RegTech :フィンテックがもたらす金融規制のイノベーションと自動化のうねり【全訳版】
FinTech Will Drive Innovation and Automation to Financial Regulation
Abstract
(このレポートは2015年7月28日に" RegTech — Not Reg Plus Tech, But Reg to the Power of Tech: FinTech Will Drive Innovation and Automation to Financial Regulation" というタイトルで英文で発表されましたが、全訳版を2015年10月20日に発行しました。)

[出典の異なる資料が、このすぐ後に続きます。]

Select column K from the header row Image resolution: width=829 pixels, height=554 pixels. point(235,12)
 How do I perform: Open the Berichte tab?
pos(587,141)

※ダウンロード: レポート本文(PDF)=和訳レポートファイル 添付ファイル(PDF)=英文レポートファイル
金融のディスラプションは金融規制にもイノベーションをもたらし、最終的にはその自動化を促す力となるでしょう。
KEY RESEARCH QUESTIONS | |
1 | RegTechとは何か? |
2 |
金融機関にとってどのような意味を持つか? |
3 | 規制当局にとってどのような意味を持つか? |
金融市場でテクノロジーを採用する際には、規制に対する効率的で効果的なアプローチが求められます。市場参加者はより多くのデータを作成・分析した上で意思決定を行っています。規制の動きも、より多くのデータが作成される一因となっています。
フィンテックは金融セクターにディスラプティブな変化をもたらし、その流れは金融規制にも波及し、特に以下の動きは、規制当局にも影響を及ぼすでしょう。
- 新規参入者の登場に伴う金融機関の市場ポジションの変化
- 新たなビジネスモデルの構築(P2P融資、クラウドファンディングなど)
- 新たなテクノロジーとデータおよび分析の拡大に伴う急速な変化
- 伝統的な金融機関と非伝統的な金融機関の融合による「金融ハイブリッド」の誕生
現行の金融規制は当局の使う難解な言葉であふれており、重複や同じ規則に対する解釈の違いが生じる可能性があります。規制のイノベーションおよび自動化が進めば、より大規模な合理化に向けた環境づくりや、テクノロジー主導の金融業界の進化にいまだ追いついていない規制機関の大幅な効率化が可能になるとみられます。
世界的な金融危機を経て規制環境は大きく変化してきました。リスクに基づくアプローチへのシフトが進むなか、規制当局は金融機関のあらゆる業務に関してより詳細なデータの提出を求めています。様々な報告期限が設けられたことで、金融機関はその1つ1つを遵守するための十分な時間がとれず、難しい課題を抱えています。
こうした課題に戦略的に対処するためには、テクノロジーの活用がカギとなるでしょう。現在、金融業界ではテクノロジー主導のイノベーションへのシフトが進んでおり、そうした環境に適応できない金融機関は規制要件や施行期日の遵守に苦戦するとみられます。
将来的に金融規制は、以下のような手法を通じて自動化が大幅に進むと考えられます。
- 当局と金融機関の間の積極的で生産的な双方向の対話と定期的なフィードバックループ
- データ提示方法の標準化(地域およびグローバル)
- データ収集の自動化
- オープンソースのコンプライアンスシステム(フィンテックへの参入を促進)
- コンプライアンス基準のプロトコルへの組み入れ(人的エラーの排除)
「規制当局、金融機関、そしてフィンテックを手掛ける新興企業によるテクノロジーの利用はさらに拡大し、データの分析に基づくリアルタイムの金融規制へのシフトはさらに進むでしょう。当局と金融機関の間にはより短周期で生産的なフィードバックループが形成され、既存の規制が引き続き適切かつ有効であるかどうかをより厳しくチェックされるようになるでしょう」とセレントのシニアアナリストでレポートを執筆したジョン・ドゥワイヤーは述べています。